== Segment start ==

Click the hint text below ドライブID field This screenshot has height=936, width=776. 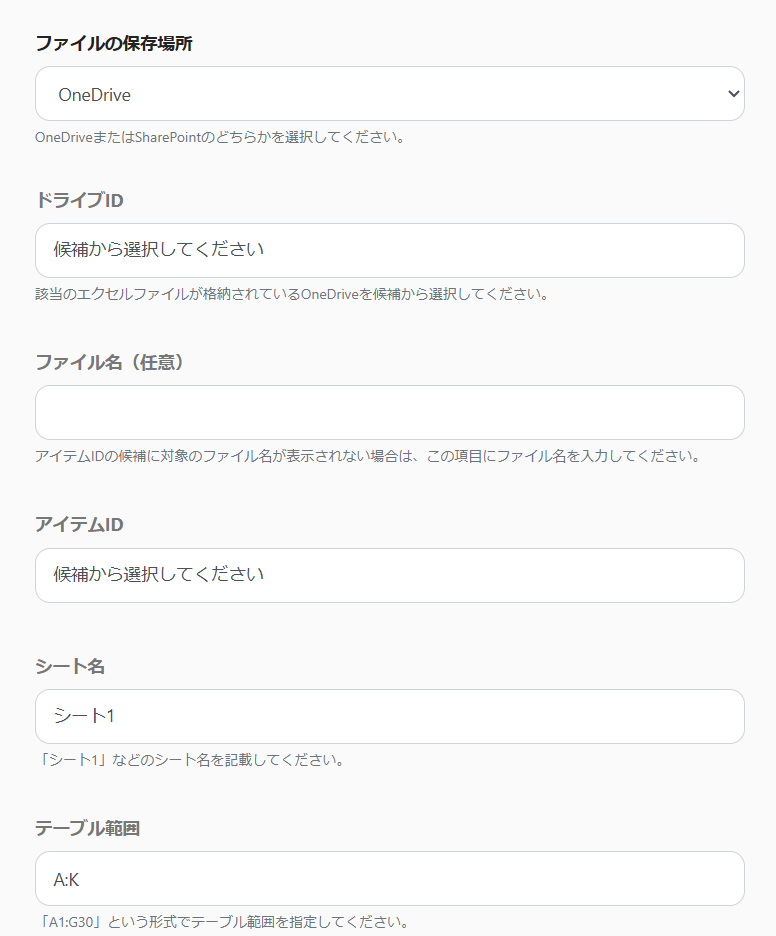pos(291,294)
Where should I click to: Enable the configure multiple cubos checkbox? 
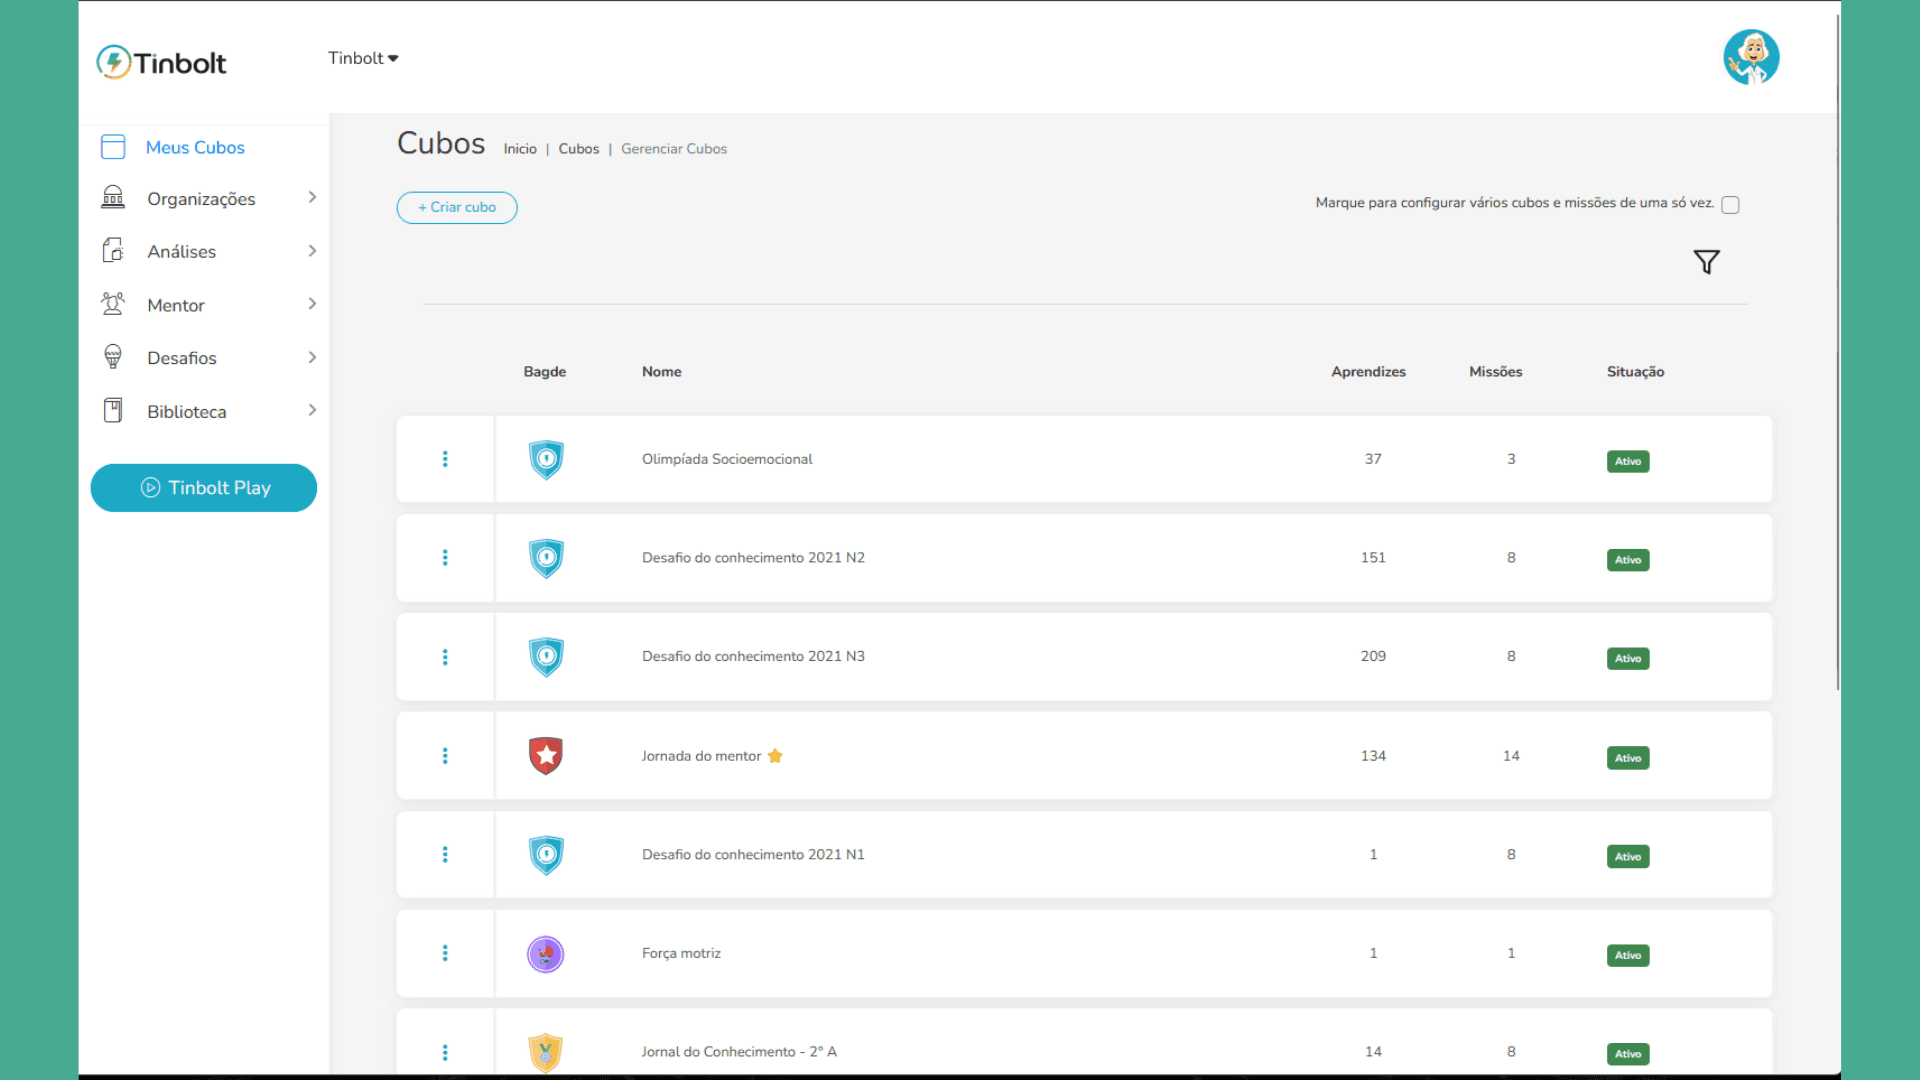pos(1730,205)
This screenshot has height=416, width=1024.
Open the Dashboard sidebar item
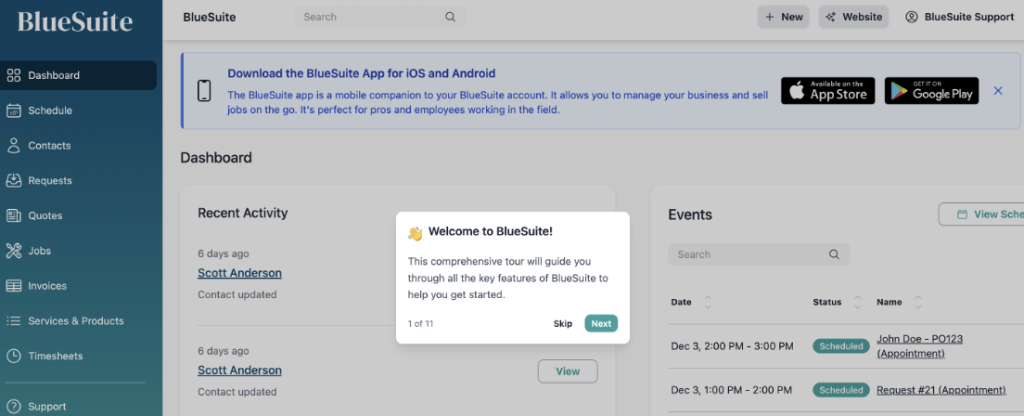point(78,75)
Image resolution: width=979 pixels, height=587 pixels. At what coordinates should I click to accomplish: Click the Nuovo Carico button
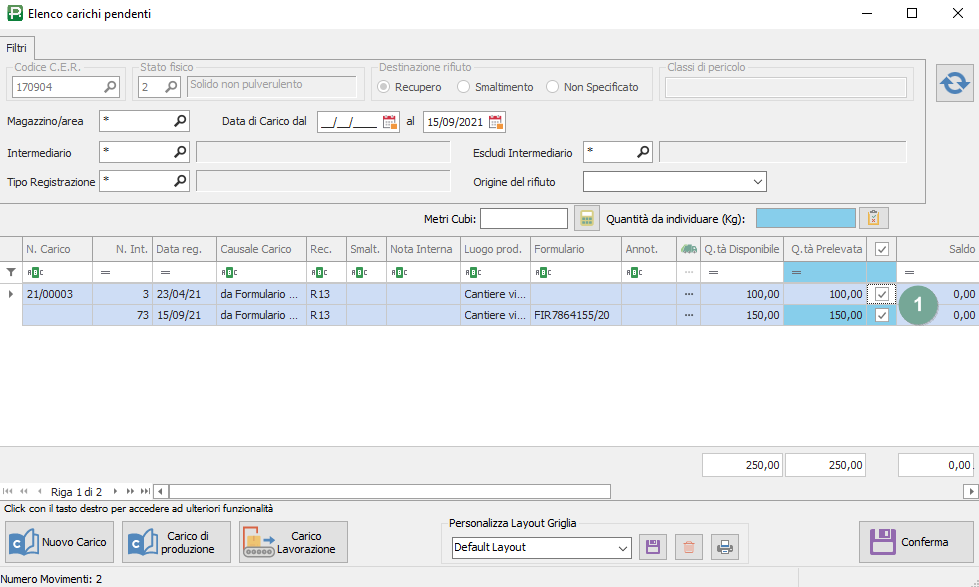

== Segment end ==
== Segment start ==

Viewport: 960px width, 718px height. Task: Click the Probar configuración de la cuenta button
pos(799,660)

== Segment end ==
== Segment start ==

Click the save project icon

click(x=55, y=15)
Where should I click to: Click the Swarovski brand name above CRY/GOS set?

== Segment end ==

- _Your objective_
Print exactly the lines of the listing above starting at the line containing "Click the save project icon" and ending at the line containing "Where should I click to: Click", both included.

- _Output_
Click the save project icon

click(x=55, y=15)
Where should I click to: Click the Swarovski brand name above CRY/GOS set?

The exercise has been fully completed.